The Taxpayer Relief Act of 1997 should rightfully be referred to as the Soak the Healthcare Provider Law. Make no mistake about it, the balanced-budget baloney and tax-cut goodies are financed chiefly by lower payments to hospitals, physicians and other providers.
But the bill's fatal flaw is that it fails to significantly address the fundamental changes necessary to ensure the long-term survival of the Medicare program. Instead, it nips and tucks at a bloated program in dire need of massive reform.
Moreover, the bill never would have passed had government economists not "found" $200 billion attributable to the robust economy. Without optimistically calculating that bonus into projected revenues, the nation likely would have been treated to more bipartisan bickering, government shutdowns and other political shenanigans.
The Taxpayer Relief Act does call for $135 billion in gross tax cuts and $50 billion in new revenues for a net $85 billion in tax relief over five years. But before getting too carried away with jubilation, there are some things to remember:
In fiscal 1997, the federal government will spend $60 billion more than it collects. In the next three fiscal years, the deficit will swell another $250 billion (See chart).
Under the agreement, the first budget surplus won't occur until 2002.
Nothing about this balanced-budget accord is set in stone. Remember Gramm-Rudman, the 1985 legislation that vowed to balance the budget within five years? It was violated more than the 55-mile-per-hour speed limit on a wide-open Wyoming highway. Nobody can be sure if politicians will stick to the latest balanced-budget law or if it's just more Washington flimflam.
Healthcare is Uncle Sam's First National Bank. The Medicare program will achieve $116.4 billion in savings over five years mainly by lower-than-anticipated payments to providers.

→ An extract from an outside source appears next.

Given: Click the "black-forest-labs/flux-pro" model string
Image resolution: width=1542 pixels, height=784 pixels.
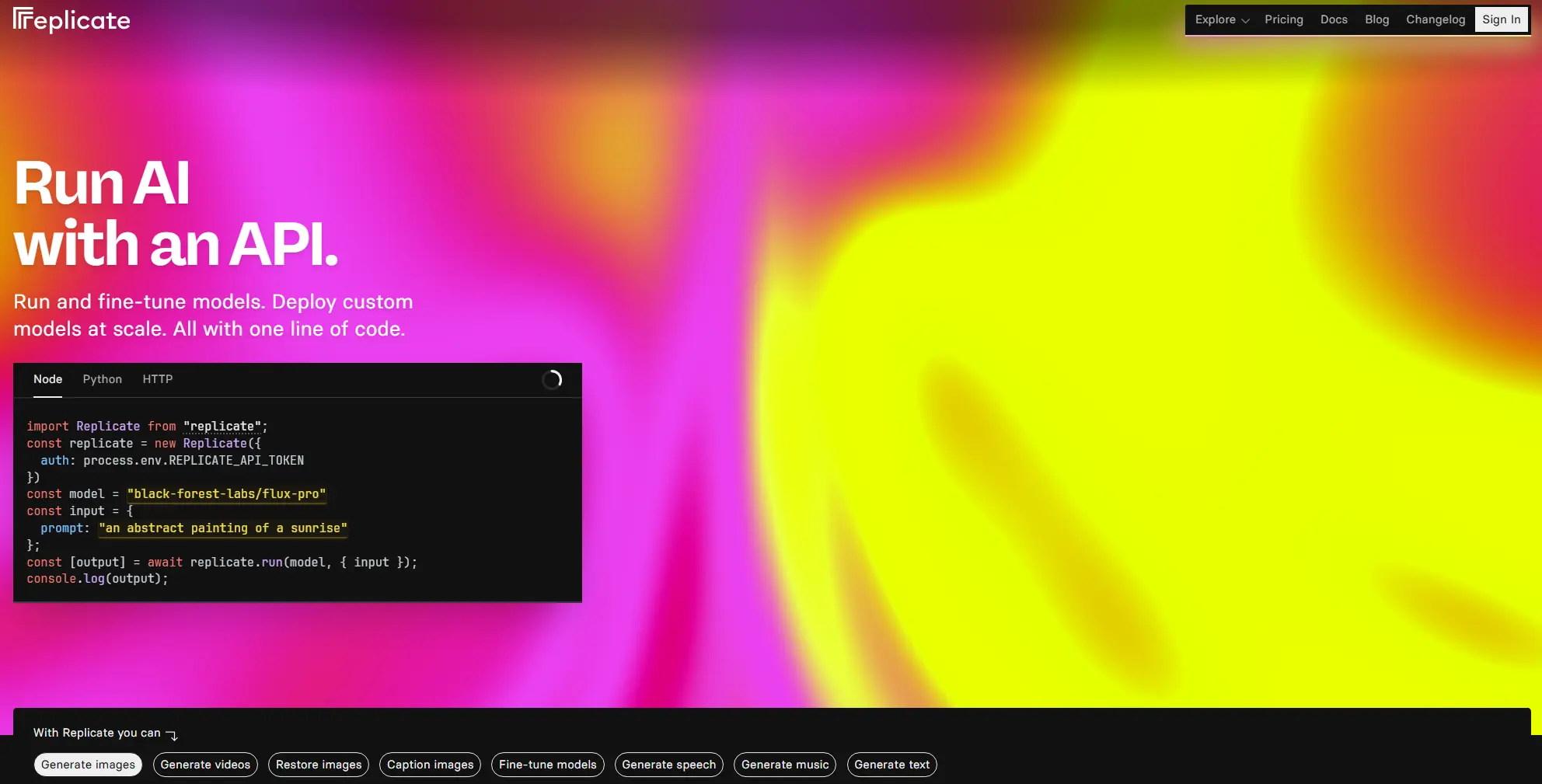Looking at the screenshot, I should pyautogui.click(x=226, y=494).
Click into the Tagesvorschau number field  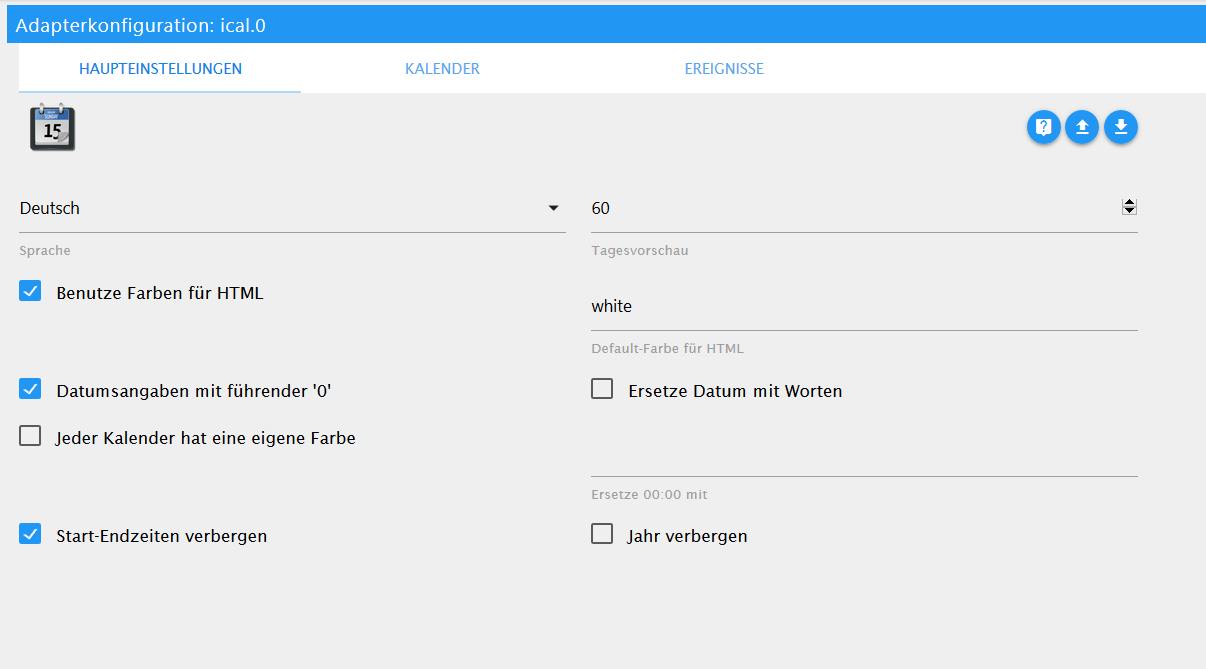(x=850, y=209)
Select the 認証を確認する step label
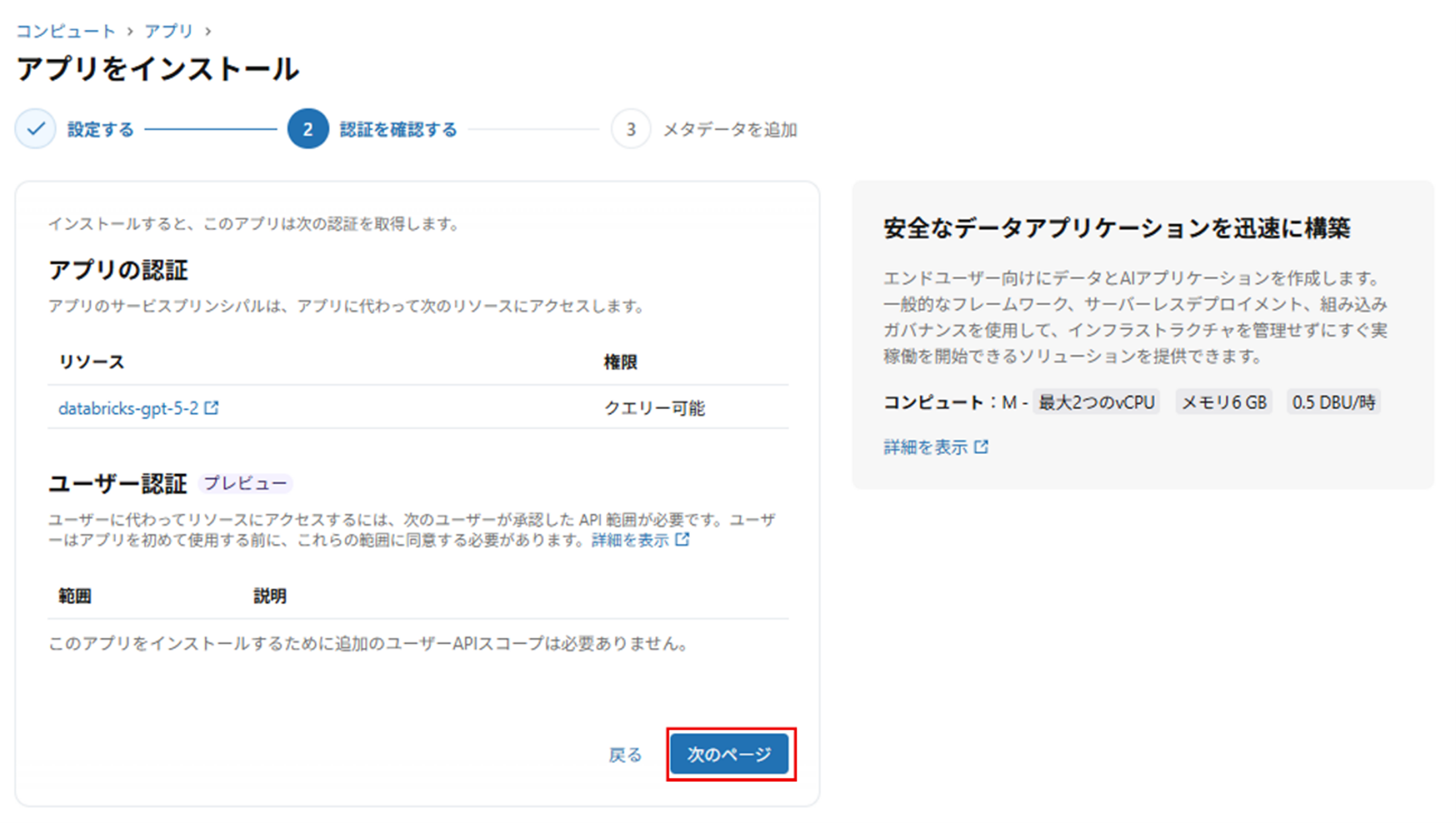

In addition, the healthcare industry faces a slew of new rules and regulations. Changes include a prospective payment system for home care, skilled nursing and rehabilitation, as well as demonstration projects and solvency standards for provider-sponsored networks.
Many of these fast-track bureaucratic treats must be crafted by HCFA. HHS Secretary Donna Shalala says she needs at least $150 million in new funding over five years to meet the ambitious schedule, but she probably won't get a dime. Providers can look forward to delays, confusion and related snafus. Such is life in a town without pity.